§ **Exercise goal**: Rewrite the rows below as a numbered list, leaving out blank lines.

§ **Provided records**:
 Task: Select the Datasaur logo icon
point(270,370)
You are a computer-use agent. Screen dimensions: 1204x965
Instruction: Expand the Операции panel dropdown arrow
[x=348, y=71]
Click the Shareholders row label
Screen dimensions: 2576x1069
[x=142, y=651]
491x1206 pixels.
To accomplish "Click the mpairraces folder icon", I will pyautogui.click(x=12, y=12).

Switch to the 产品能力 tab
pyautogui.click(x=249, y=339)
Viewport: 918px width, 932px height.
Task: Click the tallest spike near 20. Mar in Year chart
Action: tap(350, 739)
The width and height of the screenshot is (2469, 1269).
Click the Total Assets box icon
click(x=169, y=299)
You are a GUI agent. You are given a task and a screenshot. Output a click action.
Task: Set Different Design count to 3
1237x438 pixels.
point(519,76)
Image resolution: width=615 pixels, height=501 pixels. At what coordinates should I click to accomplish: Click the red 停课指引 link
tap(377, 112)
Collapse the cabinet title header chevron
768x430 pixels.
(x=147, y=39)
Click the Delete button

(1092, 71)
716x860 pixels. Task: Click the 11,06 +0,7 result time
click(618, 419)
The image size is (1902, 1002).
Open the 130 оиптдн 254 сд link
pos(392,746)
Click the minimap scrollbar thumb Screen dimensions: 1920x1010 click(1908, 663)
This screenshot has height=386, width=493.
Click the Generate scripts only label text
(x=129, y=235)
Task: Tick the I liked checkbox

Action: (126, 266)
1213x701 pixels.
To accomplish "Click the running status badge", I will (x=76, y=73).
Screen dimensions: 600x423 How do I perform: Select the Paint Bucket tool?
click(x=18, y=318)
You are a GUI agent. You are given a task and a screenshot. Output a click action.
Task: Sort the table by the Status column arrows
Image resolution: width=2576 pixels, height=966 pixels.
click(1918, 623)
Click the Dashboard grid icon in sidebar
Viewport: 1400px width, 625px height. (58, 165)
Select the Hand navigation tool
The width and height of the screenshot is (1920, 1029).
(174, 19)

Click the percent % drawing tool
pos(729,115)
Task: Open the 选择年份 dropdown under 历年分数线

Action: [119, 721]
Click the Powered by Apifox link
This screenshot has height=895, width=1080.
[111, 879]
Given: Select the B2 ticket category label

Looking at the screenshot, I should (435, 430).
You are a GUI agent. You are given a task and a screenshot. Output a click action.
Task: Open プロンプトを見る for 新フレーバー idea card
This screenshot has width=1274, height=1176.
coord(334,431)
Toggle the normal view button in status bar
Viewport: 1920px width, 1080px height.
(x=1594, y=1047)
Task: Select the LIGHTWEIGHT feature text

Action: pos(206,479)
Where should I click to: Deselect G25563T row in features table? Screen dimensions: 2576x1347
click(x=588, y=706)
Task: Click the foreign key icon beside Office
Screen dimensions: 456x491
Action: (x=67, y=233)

§ **Solution**:
1.  Task: Select the Datasaur logo icon
2. point(270,370)
3. You are a computer-use agent. Screen dimensions: 1204x965
4. Instruction: Expand the Операции panel dropdown arrow
5. [x=348, y=71]
6. Click the Shareholders row label
7. Screen dimensions: 2576x1069
8. [x=142, y=651]
9. 491x1206 pixels.
10. To accomplish "Click the mpairraces folder icon", I will pyautogui.click(x=12, y=12).
11. Switch to the 产品能力 tab
12. pyautogui.click(x=249, y=339)
13. Viewport: 918px width, 932px height.
14. Task: Click the tallest spike near 20. Mar in Year chart
15. Action: tap(350, 739)
16. The width and height of the screenshot is (2469, 1269).
17. Click the Total Assets box icon
18. click(x=169, y=299)
19. You are a GUI agent. You are given a task and a screenshot. Output a click action.
20. Task: Set Different Design count to 3
21. 1237x438 pixels.
22. point(519,76)
23. Image resolution: width=615 pixels, height=501 pixels. At what coordinates should I click to accomplish: Click the red 停课指引 link
24. tap(377, 112)
25. Collapse the cabinet title header chevron
26. 768x430 pixels.
27. (x=147, y=39)
28. Click the Delete button
29. (1092, 71)
30. 716x860 pixels. Task: Click the 11,06 +0,7 result time
31. click(618, 419)
32. The image size is (1902, 1002).
33. Open the 130 оиптдн 254 сд link
34. pos(392,746)
35. Click the minimap scrollbar thumb Screen dimensions: 1920x1010 click(1908, 663)
36. This screenshot has height=386, width=493.
37. Click the Generate scripts only label text
38. (x=129, y=235)
39. Task: Tick the I liked checkbox
40. Action: (126, 266)
41. 1213x701 pixels.
42. To accomplish "Click the running status badge", I will (x=76, y=73).
43. Screen dimensions: 600x423 How do I perform: Select the Paint Bucket tool?
44. click(x=18, y=318)
45. You are a GUI agent. You are given a task and a screenshot. Output a click action.
46. Task: Sort the table by the Status column arrows
47. Image resolution: width=2576 pixels, height=966 pixels.
48. click(1918, 623)
49. Click the Dashboard grid icon in sidebar
50. Viewport: 1400px width, 625px height. (58, 165)
51. Select the Hand navigation tool
52. The width and height of the screenshot is (1920, 1029).
53. (174, 19)
54. Click the percent % drawing tool
55. pos(729,115)
56. Task: Open the 选择年份 dropdown under 历年分数线
57. Action: [119, 721]
58. Click the Powered by Apifox link
59. This screenshot has height=895, width=1080.
60. [111, 879]
61. Given: Select the B2 ticket category label
62. Looking at the screenshot, I should (435, 430).
63. You are a GUI agent. You are given a task and a screenshot. Output a click action.
64. Task: Open プロンプトを見る for 新フレーバー idea card
65. This screenshot has width=1274, height=1176.
66. coord(334,431)
67. Toggle the normal view button in status bar
68. Viewport: 1920px width, 1080px height.
69. (x=1594, y=1047)
70. Task: Select the LIGHTWEIGHT feature text
71. Action: pos(206,479)
72. Where should I click to: Deselect G25563T row in features table? Screen dimensions: 2576x1347
73. click(x=588, y=706)
74. Task: Click the foreign key icon beside Office
75. Screen dimensions: 456x491
76. Action: (x=67, y=233)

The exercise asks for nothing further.